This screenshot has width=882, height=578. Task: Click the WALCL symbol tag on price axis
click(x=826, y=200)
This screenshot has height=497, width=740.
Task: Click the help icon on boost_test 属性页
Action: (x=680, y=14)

• • • •

Rewrite every line of the items above, swapping "price axis" for "value axis" and leaving everything else unchanged.

This screenshot has width=882, height=578. Task: Click the WALCL symbol tag on value axis
click(x=826, y=200)
This screenshot has height=497, width=740.
Task: Click the help icon on boost_test 属性页
Action: (x=680, y=14)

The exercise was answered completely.